AWS Load Balancers: Load balancer is a service that uniformly distributes the network traffic and workloads across multiple servers or a cluster of servers. Load balancer increases the availability and fault tolerance of an application.
Elastic Load Balancer (ELB) is a load balancing service for the AWS deployments and scaling itself as necessary to handle the load. Incoming traffic is distributed across EC2 instances in multiple availability zones and ELB becomes the single point of contact for clients.
Creating Application Load Balancer:
- Go to AWS Management Console and click on the Services drop-down
- choose EC2 and Scroll down to select ‘Load Balancers’
- Select Create button under Application Load Balancer
- Configure Name, create a new VPC, add a tag; select mapping, default subnet, use weighted routing in the listener rules and then choose launch
Autoscaling: Scaling is the process of adding/removing
capacity/resources as needed. Vertical and Horizontal are two distinct scaling types. Scale out is adding the capacity/resources and Scale in is removing the capacity/resources. Autoscaling can dynamically increase or decrease capacity as needed.
Autoscaling group contains a collection of EC2 instances that identical. autoscaling group needs launch configuration to be specified which cannot be changed. All new instances launched will use configuration and scaling policies will determine EC2 instances launching and termination.

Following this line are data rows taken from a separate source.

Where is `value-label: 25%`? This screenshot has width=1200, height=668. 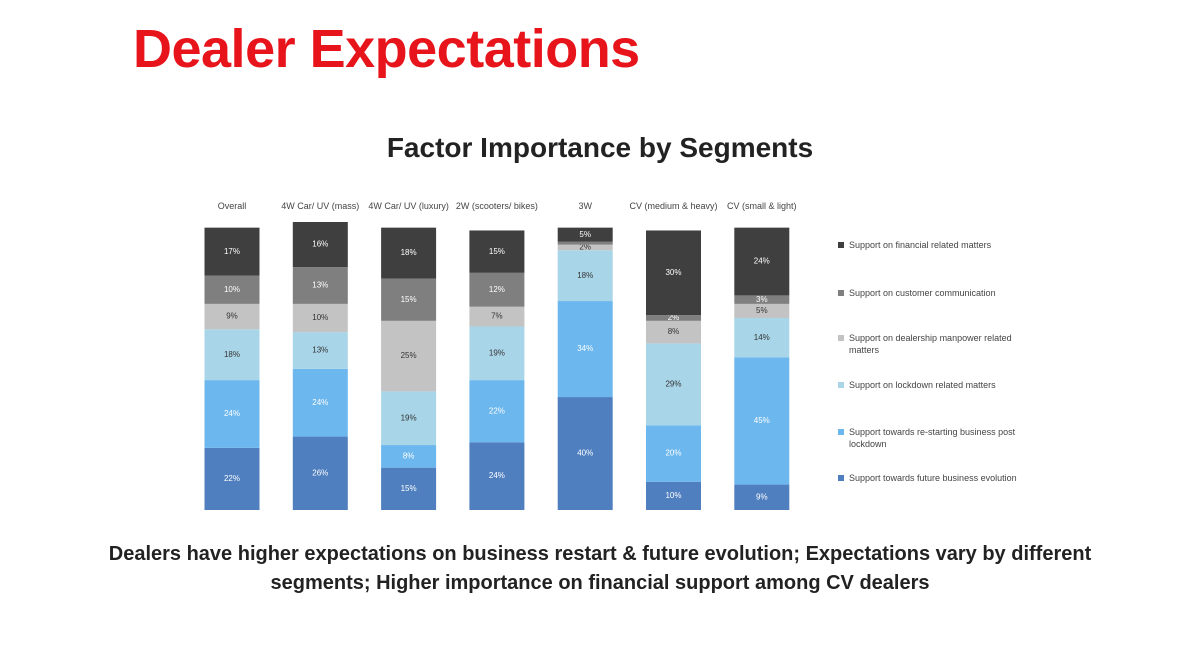 value-label: 25% is located at coordinates (409, 356).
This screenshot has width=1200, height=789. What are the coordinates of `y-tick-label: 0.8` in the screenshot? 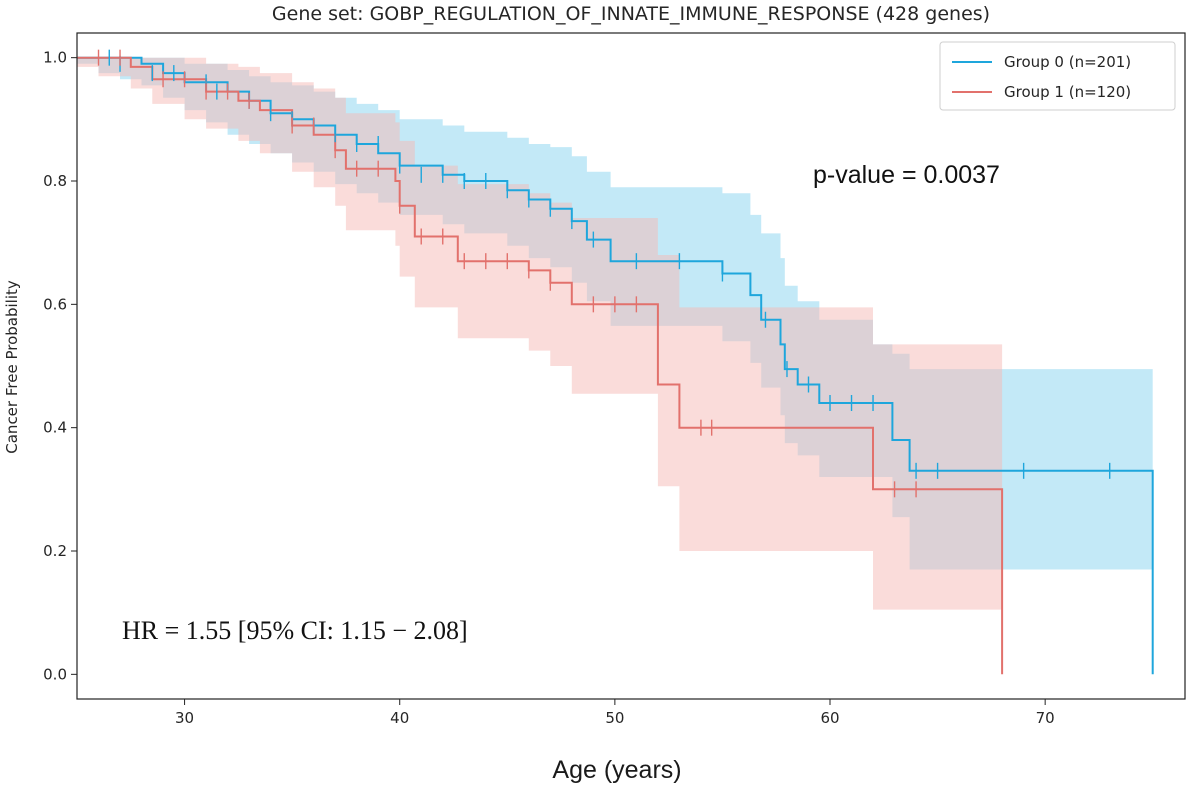 It's located at (55, 181).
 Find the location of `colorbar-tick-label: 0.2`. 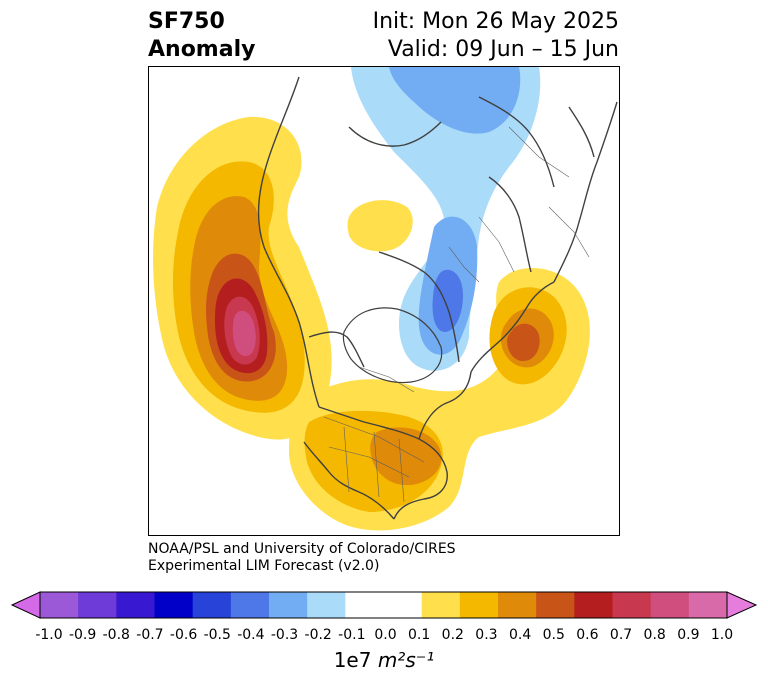

colorbar-tick-label: 0.2 is located at coordinates (452, 635).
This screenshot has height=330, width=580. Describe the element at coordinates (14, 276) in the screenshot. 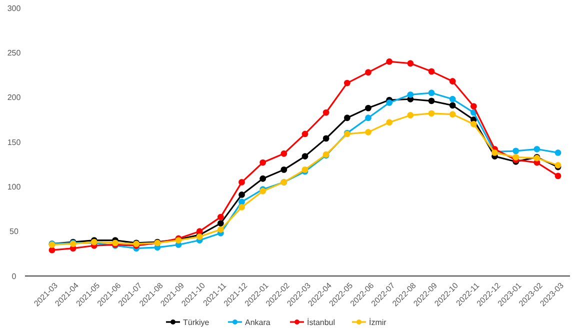

I see `y-tick-label: 0` at that location.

Launch configuration is a template that is specified with Autoscaling groups to launch EC2 instances. It can be created by either a) From scratch: Image ID, instance type, storage devices, etc. b) From an EC2 instance: Attributes from the instance are copied. Block device mapping of the AMI is
included.
Scaling policies and alarms mention how to scale, and alarms decide when to scale. Amazon CloudWatch enables policies and monitor metrics e.g., CPU utilization, etc.
When the threshold is breached, scaling policies are executed with pre-defined min, max and the desired capacity. Scaling can also be achieved based on a schedule i.e scale
at a given time and date. Finally, Scaling can be done based on demand i.e. scaling occurs when the CPU utilization of
the current running instances grows beyond a fixed usage limit.